→ **Work instructions**: Every entry is to be returned verbatim.

→ **Source information**:

# # #

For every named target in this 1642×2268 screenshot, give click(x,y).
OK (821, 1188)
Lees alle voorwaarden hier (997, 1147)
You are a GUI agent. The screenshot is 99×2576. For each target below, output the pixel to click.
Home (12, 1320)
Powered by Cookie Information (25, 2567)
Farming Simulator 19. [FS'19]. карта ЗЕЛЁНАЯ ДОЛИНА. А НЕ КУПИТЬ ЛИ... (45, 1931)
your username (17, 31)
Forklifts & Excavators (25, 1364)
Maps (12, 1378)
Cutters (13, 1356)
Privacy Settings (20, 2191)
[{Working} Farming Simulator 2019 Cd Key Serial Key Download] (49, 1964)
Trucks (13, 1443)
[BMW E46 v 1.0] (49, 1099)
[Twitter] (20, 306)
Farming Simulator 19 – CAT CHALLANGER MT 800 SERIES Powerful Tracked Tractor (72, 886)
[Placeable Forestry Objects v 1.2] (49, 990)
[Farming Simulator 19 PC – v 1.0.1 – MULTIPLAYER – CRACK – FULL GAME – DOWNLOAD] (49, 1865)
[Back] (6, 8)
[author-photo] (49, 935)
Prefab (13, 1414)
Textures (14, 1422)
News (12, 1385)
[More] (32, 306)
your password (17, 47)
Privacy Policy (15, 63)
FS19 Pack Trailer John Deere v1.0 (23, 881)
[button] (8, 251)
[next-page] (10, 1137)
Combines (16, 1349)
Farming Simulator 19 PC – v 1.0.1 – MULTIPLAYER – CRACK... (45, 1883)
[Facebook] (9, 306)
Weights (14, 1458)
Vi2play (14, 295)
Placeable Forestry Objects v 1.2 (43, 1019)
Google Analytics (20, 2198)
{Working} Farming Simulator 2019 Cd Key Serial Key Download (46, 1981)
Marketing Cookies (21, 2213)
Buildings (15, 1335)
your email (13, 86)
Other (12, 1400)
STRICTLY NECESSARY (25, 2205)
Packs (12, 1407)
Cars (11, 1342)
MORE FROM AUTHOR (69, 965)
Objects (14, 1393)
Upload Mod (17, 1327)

# # #

→ **Task result**:
For every named target in this 1642×2268 screenshot, give click(x,y).
OK (821, 1188)
Lees alle voorwaarden hier (997, 1147)
You are a GUI agent. The screenshot is 99×2576. For each target below, output the pixel to click.
Home (12, 1320)
Powered by Cookie Information (25, 2567)
Farming Simulator 19. [FS'19]. карта ЗЕЛЁНАЯ ДОЛИНА. А НЕ КУПИТЬ ЛИ... (45, 1931)
your username (17, 31)
Forklifts & Excavators (25, 1364)
Maps (12, 1378)
Cutters (13, 1356)
Privacy Settings (20, 2191)
[{Working} Farming Simulator 2019 Cd Key Serial Key Download] (49, 1964)
Trucks (13, 1443)
[BMW E46 v 1.0] (49, 1099)
[Twitter] (20, 306)
Farming Simulator 19 – CAT CHALLANGER MT 800 SERIES Powerful Tracked Tractor (72, 886)
[Placeable Forestry Objects v 1.2] (49, 990)
[Farming Simulator 19 PC – v 1.0.1 – MULTIPLAYER – CRACK – FULL GAME – DOWNLOAD] (49, 1865)
[Back] (6, 8)
[author-photo] (49, 935)
Prefab (13, 1414)
Textures (14, 1422)
News (12, 1385)
[More] (32, 306)
your password (17, 47)
Privacy Policy (15, 63)
FS19 Pack Trailer John Deere v1.0 (23, 881)
[button] (8, 251)
[next-page] (10, 1137)
Combines (16, 1349)
Farming Simulator 19 PC – v 1.0.1 – MULTIPLAYER – CRACK... (45, 1883)
[Facebook] (9, 306)
Weights (14, 1458)
Vi2play (14, 295)
Placeable Forestry Objects v 1.2 (43, 1019)
Google Analytics (20, 2198)
{Working} Farming Simulator 2019 Cd Key Serial Key Download (46, 1981)
Marketing Cookies (21, 2213)
Buildings (15, 1335)
your email (13, 86)
Other (12, 1400)
STRICTLY NECESSARY (25, 2205)
Packs (12, 1407)
Cars (11, 1342)
MORE FROM AUTHOR (69, 965)
Objects (14, 1393)
Upload Mod (17, 1327)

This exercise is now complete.